(Excerpts from a dataset)
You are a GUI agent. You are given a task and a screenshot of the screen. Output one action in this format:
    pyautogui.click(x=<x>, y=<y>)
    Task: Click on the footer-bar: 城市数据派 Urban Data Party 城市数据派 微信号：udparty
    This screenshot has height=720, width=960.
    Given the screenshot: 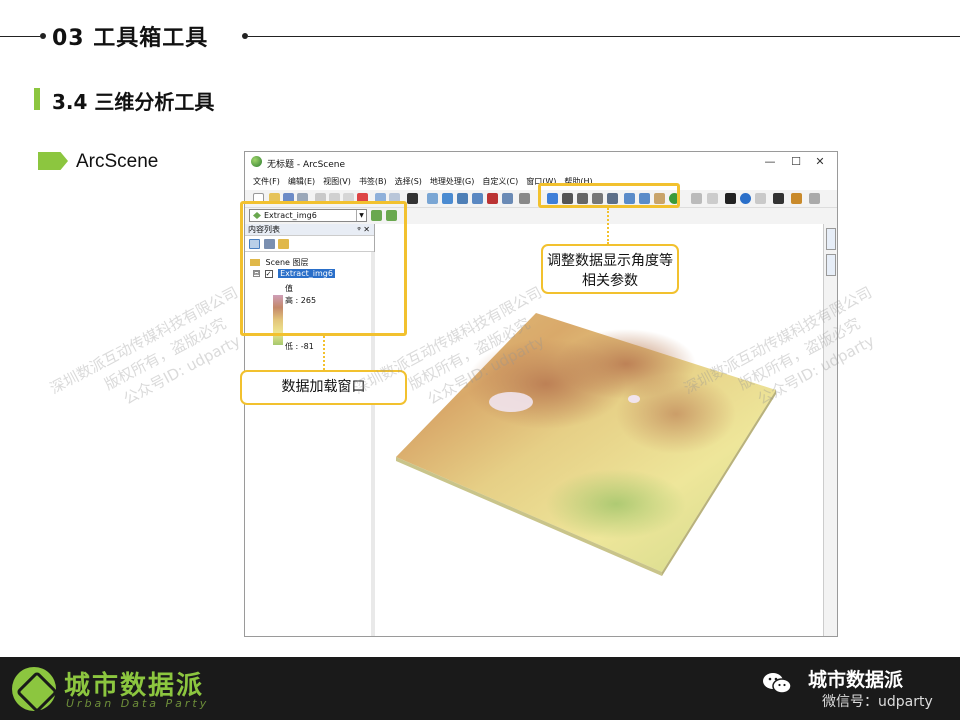 What is the action you would take?
    pyautogui.click(x=480, y=688)
    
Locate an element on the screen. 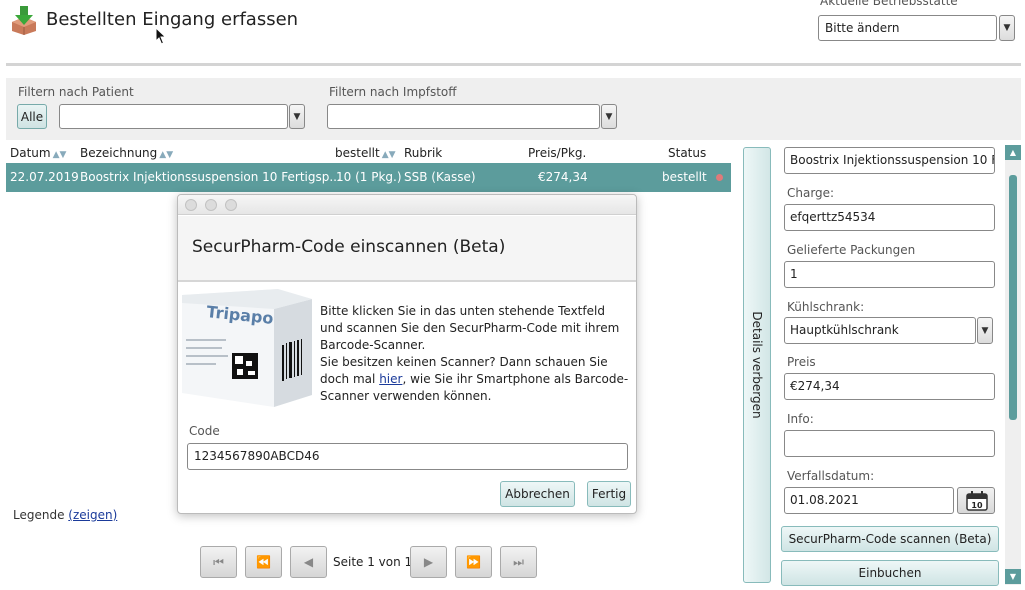 The height and width of the screenshot is (590, 1025). arrow-down-icon: ▼ is located at coordinates (1013, 576).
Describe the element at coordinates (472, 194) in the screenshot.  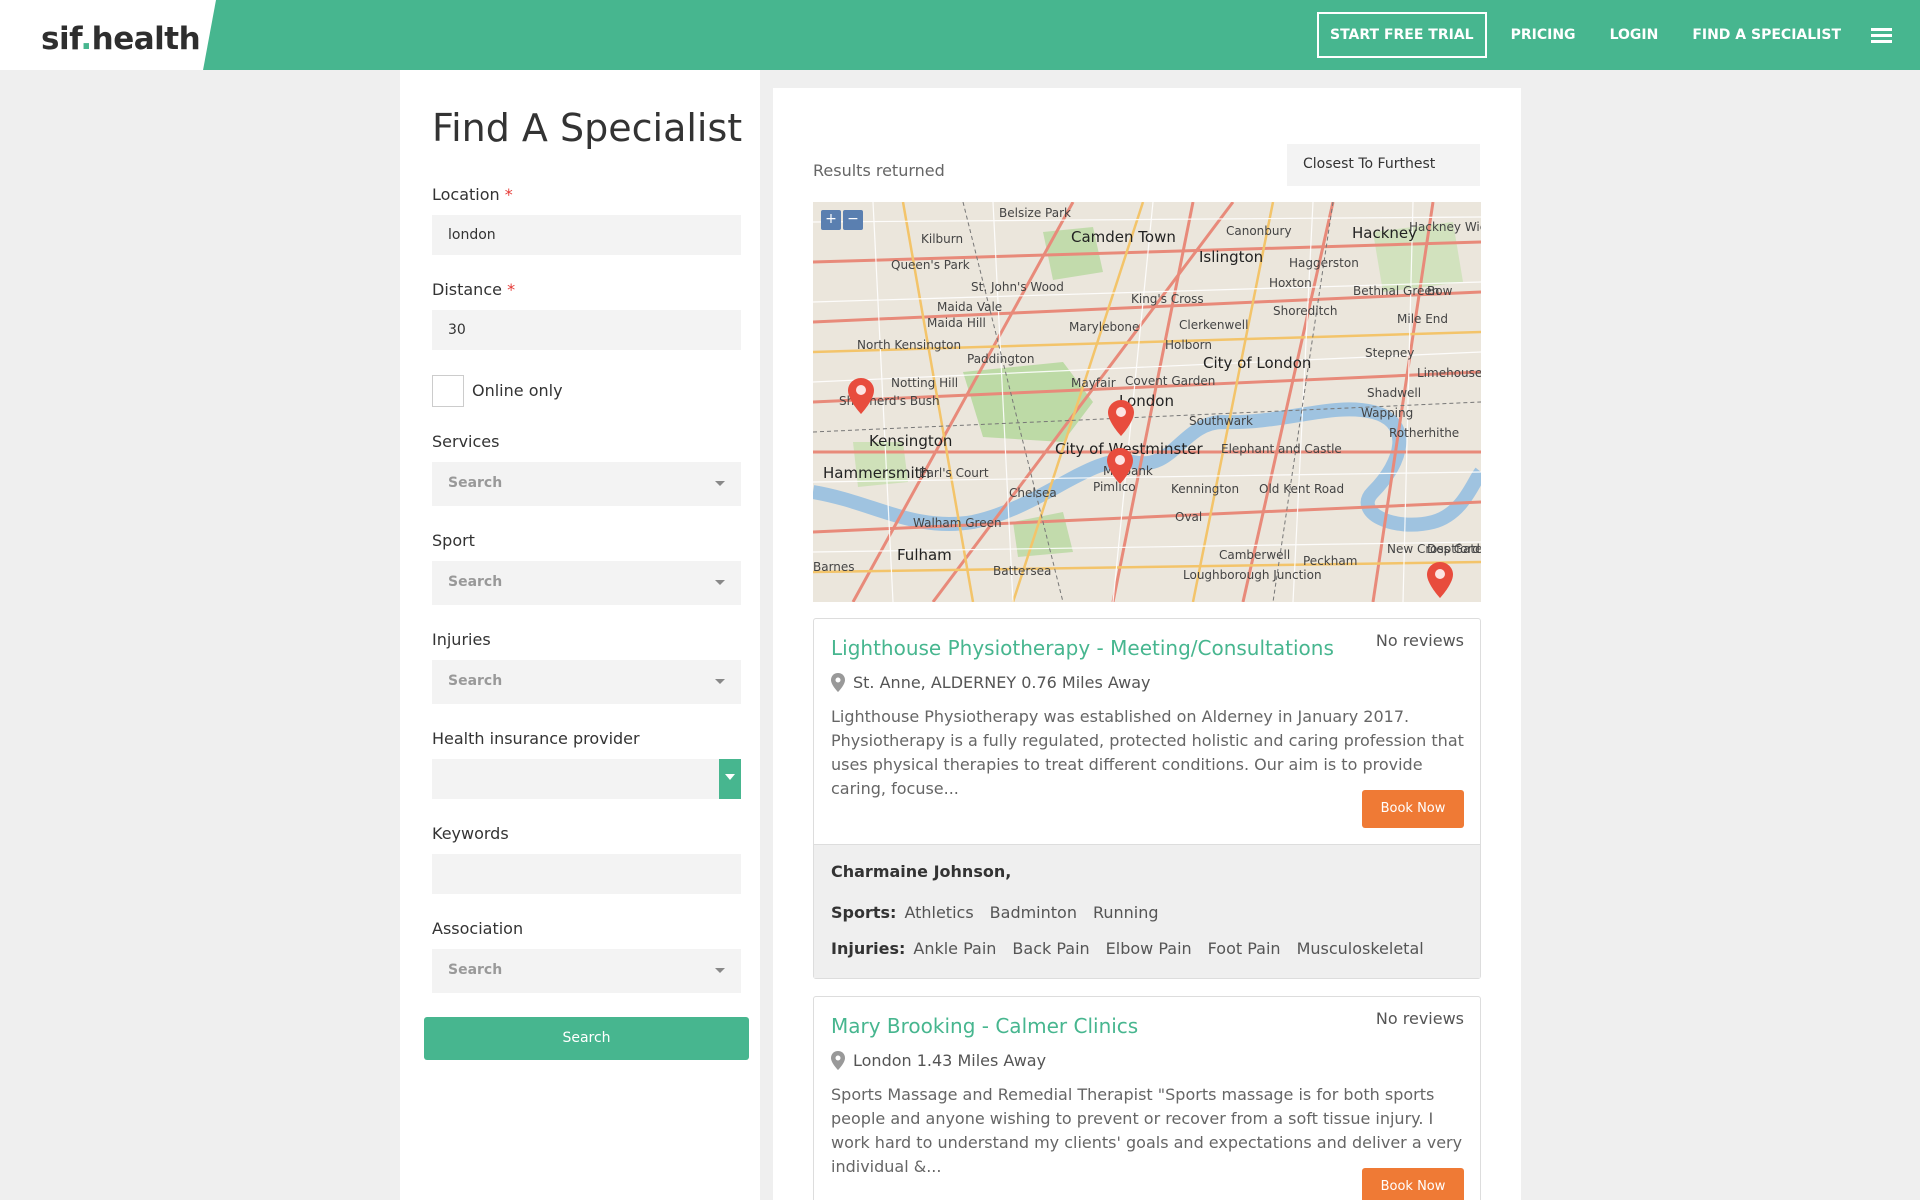
I see `location-label: Location *` at that location.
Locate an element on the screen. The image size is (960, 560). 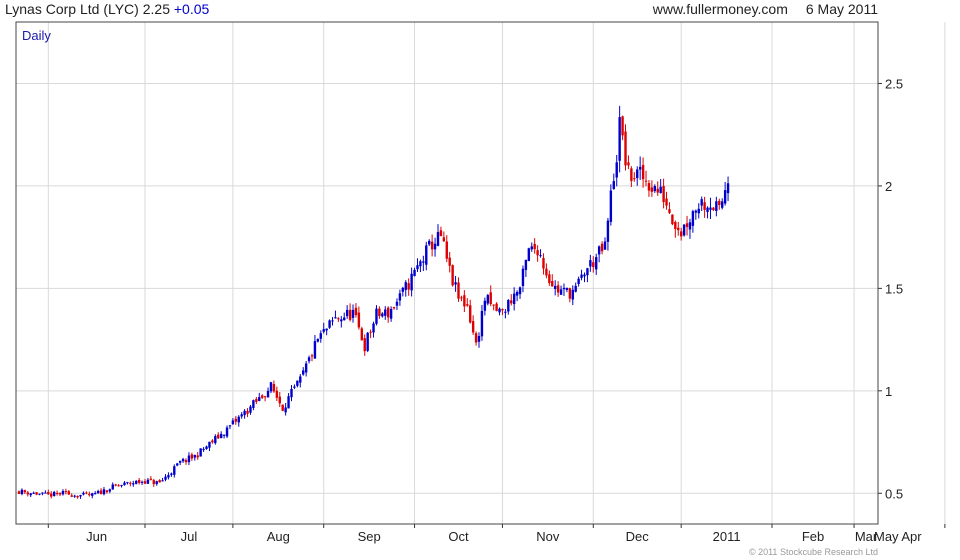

* **Work item**: Quote the rows exactly, starting at the line that contains "Describe the element" and ending with the last of the rows, both ends included. Leave the pictures out of your answer.

* **Finished exercise**:
Describe the element at coordinates (472, 194) in the screenshot.  
I see `location-label: Location *` at that location.
Locate an element on the screen. The image size is (960, 560). 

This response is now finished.